We are especially encouraged by advances in the treatment of drug-resistant TB (DR-TB). Countries are adopting shorter, all-oral regimens, and the growing uptake of BPaL/M regimens (bedaquiline, pretomanid, linezolid, with or without moxifloxacin) is driving better outcomes. Shorter, simpler, safer care helps people return to their lives faster, reduces stigma, supports treatment completion, and saves costs for both people with TB and health systems.
As the developer of pretomanid, TB Alliance is working to ensure six-month, all-oral DR-TB regimens reach all who need them. Our broad access efforts have helped make the rollout of pretomanid and BPaL/M the fastest and most impactful introduction of a novel TB drug and regimen in the modern era.
The pipeline is also strengthening. Next-generation regimens such as SPaL are in late-stage development, with NC-009 trial results to be presented at the 2025 Union World Conference on Lung Health. Together with our partners, we are building toward TB Alliance’s vision: a one-month treatment for active TB and a one-day treatment for latent TB—innovations that could fundamentally change how the world prevents and cures TB.

To translate this promise into impact, sustained investment is essential across discovery, clinical development, manufacturing, regulation, and country-level adoption. That is why ongoing shortfalls in global TB funding are so concerning. COVID-related disruptions showed that breaks in services and financing can take years to undo, at the cost of lives and momentum. We must not repeat that mistake and should instead meet the funding targets agreed at the latest UN High-Level Meeting on TB. Research suggests that investment in neglected disease R&D can yield returns as high as US$405 for every dollar spent, with benefits also resonating in traditional donor economies.

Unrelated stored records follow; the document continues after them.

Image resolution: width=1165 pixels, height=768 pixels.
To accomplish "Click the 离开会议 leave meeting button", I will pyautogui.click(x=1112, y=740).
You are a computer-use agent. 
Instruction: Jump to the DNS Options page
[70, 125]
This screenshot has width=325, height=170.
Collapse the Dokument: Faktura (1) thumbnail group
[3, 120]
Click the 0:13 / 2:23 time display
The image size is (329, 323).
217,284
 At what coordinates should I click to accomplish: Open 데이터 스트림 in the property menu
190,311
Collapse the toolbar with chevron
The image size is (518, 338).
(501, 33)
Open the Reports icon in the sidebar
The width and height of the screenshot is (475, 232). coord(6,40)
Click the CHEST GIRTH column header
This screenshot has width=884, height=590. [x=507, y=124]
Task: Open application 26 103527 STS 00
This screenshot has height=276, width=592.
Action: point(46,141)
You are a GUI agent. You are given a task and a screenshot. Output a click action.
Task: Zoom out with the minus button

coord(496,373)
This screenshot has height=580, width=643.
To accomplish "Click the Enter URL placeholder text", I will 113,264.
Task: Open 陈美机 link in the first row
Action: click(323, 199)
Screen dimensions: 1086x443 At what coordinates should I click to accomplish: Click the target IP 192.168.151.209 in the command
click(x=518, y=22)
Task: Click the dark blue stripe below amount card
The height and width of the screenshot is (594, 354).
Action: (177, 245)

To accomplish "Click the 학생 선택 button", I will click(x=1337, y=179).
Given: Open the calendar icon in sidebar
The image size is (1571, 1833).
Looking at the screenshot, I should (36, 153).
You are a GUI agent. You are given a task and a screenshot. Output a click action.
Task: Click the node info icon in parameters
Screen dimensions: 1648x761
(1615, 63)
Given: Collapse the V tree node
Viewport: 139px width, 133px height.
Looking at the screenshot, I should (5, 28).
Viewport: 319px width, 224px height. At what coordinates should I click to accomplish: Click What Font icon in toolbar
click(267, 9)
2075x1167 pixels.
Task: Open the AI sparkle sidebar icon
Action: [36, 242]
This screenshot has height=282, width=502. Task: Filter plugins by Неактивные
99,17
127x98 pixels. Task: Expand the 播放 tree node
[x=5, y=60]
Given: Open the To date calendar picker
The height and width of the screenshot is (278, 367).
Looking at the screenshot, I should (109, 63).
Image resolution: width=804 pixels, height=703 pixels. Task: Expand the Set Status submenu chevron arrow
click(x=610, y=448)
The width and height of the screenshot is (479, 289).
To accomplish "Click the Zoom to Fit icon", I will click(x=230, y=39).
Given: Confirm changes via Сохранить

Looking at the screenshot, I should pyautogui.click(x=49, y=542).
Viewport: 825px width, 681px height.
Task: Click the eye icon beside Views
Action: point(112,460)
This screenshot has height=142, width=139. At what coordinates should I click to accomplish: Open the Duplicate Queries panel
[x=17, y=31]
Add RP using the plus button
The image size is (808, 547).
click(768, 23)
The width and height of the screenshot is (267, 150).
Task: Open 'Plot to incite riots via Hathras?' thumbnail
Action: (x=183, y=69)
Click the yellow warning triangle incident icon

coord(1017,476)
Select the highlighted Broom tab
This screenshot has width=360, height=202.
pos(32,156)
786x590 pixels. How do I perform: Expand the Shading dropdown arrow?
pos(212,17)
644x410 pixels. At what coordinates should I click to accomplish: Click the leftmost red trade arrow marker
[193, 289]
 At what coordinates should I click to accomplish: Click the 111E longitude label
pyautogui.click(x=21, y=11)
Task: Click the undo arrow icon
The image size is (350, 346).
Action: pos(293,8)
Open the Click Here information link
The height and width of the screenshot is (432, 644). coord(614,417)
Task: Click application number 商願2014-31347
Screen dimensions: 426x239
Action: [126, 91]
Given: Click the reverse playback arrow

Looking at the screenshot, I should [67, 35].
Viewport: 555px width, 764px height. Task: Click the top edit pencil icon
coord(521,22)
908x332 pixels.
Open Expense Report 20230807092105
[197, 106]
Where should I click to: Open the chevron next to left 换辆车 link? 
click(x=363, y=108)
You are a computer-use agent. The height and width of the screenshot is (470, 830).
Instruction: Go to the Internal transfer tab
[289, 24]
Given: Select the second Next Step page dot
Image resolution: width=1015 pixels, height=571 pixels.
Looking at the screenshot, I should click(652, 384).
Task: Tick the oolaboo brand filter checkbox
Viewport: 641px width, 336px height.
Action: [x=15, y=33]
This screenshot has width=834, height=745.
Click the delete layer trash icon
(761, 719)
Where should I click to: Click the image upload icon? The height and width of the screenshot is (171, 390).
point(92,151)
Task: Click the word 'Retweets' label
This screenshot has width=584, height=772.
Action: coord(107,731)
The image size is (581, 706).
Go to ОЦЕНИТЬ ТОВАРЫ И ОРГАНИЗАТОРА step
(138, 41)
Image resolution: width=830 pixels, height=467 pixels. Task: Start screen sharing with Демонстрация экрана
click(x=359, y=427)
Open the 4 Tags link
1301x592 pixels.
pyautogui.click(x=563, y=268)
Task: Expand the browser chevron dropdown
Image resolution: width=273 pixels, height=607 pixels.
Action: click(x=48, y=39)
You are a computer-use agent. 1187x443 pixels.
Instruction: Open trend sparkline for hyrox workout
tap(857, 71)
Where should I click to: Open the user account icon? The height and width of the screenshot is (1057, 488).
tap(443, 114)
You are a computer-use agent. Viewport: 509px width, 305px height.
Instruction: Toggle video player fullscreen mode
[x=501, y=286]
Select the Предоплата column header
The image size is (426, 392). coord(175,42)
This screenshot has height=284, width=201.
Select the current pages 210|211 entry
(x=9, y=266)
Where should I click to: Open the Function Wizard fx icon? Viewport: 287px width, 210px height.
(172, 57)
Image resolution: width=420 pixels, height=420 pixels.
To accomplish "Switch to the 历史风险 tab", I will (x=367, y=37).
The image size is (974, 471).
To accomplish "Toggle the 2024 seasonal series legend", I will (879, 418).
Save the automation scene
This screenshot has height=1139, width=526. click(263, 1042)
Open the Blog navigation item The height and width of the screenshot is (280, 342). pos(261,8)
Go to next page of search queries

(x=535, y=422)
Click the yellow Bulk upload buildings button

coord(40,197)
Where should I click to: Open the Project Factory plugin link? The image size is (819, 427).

With political will, scientific progress, adequate and sustained funding, and the leadership of TB-affected communities, we can accelerate research, expand access, reduce suffering, and save lives. TB Alliance will continue working with governments, partners, and communities to ensure today’s advances reach everyone who needs them, and that the next wave of innovations is delivered faster, fairly, and at scale. Together, we can end TB.